**The task:** Count the lines in the entries below that contain the string "panel", treating uppercase and lowercase as different. Reply with that number alone.

(A few entries)
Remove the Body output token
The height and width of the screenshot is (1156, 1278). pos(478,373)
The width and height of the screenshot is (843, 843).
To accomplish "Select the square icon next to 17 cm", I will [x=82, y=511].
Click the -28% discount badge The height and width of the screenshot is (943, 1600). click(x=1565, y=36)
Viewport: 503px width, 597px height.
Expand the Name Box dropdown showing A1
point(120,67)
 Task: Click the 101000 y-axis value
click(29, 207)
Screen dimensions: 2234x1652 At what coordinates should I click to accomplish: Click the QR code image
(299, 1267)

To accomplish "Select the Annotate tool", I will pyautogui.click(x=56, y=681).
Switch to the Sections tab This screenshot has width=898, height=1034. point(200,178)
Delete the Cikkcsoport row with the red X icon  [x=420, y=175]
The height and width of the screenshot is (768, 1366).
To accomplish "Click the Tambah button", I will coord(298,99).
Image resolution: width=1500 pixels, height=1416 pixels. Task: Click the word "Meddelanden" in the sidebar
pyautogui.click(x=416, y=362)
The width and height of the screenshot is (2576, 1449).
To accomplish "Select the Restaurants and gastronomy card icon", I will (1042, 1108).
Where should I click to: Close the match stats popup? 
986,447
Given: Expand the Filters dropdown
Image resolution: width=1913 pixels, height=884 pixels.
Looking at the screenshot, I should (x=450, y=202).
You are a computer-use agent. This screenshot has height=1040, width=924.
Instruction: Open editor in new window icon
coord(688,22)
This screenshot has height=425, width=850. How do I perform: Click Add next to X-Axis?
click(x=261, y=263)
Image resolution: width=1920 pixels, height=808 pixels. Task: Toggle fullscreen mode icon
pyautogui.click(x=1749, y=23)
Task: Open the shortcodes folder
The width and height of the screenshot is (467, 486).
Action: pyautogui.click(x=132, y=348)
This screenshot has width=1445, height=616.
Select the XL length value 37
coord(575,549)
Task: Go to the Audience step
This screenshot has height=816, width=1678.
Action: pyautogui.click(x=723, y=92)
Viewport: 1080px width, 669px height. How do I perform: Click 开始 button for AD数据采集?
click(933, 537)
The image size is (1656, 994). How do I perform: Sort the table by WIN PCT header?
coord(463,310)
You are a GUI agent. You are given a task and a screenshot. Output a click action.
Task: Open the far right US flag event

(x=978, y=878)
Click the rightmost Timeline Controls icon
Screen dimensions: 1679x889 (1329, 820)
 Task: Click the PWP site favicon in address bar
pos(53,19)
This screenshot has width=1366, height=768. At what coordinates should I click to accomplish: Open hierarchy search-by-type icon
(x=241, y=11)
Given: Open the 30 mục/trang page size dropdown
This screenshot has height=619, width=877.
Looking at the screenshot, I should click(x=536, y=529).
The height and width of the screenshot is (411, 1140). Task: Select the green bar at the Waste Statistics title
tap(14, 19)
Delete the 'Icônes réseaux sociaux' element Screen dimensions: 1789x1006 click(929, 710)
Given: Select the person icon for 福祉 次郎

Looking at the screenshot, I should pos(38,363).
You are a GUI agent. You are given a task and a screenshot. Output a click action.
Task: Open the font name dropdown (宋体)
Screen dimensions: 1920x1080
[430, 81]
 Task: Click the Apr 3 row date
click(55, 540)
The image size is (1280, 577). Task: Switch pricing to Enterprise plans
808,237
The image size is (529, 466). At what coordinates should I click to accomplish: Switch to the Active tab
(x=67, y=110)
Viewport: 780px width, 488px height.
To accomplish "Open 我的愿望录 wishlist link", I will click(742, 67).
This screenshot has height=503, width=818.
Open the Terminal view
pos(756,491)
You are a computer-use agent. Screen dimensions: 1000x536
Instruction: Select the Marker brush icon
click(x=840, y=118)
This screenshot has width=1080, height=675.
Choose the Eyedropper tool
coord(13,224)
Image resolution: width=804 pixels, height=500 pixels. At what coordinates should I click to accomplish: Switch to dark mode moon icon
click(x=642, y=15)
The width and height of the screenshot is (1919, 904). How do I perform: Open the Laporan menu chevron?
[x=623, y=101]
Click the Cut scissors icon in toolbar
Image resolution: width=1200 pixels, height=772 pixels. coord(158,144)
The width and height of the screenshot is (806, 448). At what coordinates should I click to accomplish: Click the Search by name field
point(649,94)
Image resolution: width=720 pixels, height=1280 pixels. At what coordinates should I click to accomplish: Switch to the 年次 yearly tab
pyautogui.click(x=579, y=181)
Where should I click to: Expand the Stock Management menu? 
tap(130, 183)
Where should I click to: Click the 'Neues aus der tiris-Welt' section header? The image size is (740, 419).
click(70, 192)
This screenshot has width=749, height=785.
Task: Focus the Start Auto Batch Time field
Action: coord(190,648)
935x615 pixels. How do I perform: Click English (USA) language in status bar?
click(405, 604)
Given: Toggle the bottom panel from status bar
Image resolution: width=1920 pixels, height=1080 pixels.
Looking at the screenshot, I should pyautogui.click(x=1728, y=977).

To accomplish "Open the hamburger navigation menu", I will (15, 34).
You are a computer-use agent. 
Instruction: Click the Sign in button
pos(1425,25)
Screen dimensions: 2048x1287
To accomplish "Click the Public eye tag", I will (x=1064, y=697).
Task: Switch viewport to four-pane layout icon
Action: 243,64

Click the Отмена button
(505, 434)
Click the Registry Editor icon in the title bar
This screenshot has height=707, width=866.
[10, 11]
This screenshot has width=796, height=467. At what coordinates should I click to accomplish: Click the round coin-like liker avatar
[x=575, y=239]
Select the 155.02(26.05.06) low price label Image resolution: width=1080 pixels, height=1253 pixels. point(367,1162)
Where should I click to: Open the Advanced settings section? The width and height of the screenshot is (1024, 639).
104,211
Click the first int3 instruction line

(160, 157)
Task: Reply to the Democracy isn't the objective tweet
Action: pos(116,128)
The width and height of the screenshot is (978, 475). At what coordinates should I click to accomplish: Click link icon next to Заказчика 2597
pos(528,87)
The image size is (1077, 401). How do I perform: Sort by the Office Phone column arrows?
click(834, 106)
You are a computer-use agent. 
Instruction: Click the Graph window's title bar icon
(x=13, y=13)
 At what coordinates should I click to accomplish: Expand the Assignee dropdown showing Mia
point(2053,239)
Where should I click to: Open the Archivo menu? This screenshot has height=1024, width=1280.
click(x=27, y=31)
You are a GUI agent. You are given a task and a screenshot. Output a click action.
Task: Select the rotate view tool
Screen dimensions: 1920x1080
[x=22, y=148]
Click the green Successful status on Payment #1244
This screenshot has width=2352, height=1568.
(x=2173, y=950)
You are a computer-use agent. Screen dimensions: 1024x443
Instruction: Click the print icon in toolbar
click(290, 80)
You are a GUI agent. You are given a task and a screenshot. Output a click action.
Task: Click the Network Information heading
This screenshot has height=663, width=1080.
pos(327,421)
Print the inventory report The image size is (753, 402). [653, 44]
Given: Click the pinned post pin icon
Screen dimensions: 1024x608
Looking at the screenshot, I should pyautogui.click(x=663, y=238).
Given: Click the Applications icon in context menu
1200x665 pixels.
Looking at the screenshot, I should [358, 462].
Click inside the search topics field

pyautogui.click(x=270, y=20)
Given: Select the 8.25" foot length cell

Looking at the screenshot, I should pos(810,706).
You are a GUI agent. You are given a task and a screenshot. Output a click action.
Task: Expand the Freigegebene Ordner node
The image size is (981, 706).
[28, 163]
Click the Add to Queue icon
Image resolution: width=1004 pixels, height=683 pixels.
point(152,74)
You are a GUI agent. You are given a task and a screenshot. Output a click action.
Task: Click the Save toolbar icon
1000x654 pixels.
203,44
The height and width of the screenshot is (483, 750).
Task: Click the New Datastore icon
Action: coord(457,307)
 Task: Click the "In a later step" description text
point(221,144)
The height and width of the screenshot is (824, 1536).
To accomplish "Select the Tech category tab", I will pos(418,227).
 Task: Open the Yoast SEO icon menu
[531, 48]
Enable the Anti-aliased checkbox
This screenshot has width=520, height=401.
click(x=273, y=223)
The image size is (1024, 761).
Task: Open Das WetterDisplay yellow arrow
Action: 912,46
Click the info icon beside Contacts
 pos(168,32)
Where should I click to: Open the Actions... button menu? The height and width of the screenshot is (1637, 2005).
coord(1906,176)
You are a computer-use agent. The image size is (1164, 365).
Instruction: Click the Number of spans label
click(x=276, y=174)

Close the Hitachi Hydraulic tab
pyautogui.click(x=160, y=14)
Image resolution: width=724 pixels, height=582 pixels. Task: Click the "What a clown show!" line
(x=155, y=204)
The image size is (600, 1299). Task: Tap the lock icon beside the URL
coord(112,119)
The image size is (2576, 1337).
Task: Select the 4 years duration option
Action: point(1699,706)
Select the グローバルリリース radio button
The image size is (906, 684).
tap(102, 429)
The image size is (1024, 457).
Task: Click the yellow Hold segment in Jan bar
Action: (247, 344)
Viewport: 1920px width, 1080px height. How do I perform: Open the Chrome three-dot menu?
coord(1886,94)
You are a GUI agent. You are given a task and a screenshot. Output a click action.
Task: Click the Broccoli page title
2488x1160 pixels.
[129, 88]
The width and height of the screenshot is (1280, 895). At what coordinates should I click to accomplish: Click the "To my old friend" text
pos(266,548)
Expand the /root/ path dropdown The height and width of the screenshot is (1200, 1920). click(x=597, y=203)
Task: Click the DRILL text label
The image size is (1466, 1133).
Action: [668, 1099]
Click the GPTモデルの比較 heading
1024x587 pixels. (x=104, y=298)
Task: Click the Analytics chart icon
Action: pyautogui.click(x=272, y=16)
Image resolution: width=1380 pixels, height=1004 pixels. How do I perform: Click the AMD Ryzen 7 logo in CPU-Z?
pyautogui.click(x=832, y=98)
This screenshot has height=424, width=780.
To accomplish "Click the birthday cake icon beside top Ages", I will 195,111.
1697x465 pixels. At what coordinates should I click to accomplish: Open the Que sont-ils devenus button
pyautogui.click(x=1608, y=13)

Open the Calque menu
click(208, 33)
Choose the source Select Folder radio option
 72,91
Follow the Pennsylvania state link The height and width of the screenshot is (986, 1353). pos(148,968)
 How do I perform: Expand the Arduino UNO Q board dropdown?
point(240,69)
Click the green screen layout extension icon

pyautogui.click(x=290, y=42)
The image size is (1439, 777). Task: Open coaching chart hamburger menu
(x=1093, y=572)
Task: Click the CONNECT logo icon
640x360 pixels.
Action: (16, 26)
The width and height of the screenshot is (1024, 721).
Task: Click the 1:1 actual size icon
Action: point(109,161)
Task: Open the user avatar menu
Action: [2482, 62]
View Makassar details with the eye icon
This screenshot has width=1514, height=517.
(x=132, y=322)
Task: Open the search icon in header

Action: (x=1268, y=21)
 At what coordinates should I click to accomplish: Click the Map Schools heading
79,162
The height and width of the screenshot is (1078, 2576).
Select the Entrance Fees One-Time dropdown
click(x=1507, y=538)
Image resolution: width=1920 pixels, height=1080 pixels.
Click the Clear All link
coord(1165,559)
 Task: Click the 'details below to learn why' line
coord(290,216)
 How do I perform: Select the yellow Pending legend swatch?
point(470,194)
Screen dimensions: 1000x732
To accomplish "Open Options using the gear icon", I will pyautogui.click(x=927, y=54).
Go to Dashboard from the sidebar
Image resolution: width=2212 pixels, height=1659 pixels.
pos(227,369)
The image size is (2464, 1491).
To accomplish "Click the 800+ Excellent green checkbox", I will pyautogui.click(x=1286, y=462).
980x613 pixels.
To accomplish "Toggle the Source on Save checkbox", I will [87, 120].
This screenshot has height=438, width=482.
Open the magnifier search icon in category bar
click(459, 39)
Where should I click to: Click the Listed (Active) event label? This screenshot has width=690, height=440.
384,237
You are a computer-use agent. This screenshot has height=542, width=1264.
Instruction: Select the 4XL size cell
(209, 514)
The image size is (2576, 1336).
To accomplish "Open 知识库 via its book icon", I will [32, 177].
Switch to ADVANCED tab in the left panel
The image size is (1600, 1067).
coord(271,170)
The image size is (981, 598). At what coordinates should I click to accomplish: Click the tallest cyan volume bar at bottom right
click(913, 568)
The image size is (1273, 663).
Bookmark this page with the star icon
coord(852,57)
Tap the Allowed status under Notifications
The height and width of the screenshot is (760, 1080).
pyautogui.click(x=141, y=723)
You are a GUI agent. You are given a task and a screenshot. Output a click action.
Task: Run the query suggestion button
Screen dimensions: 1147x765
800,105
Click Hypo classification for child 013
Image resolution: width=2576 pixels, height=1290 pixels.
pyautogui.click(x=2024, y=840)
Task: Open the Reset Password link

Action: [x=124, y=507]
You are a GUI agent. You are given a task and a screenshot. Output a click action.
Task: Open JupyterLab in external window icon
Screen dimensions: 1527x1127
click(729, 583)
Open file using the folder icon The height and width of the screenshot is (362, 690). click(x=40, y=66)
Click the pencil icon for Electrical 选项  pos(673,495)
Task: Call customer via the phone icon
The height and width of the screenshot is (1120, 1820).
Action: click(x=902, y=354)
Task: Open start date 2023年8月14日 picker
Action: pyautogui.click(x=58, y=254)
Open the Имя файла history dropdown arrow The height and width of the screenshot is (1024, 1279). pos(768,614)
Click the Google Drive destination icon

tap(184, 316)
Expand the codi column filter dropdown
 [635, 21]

**Written solution:** 2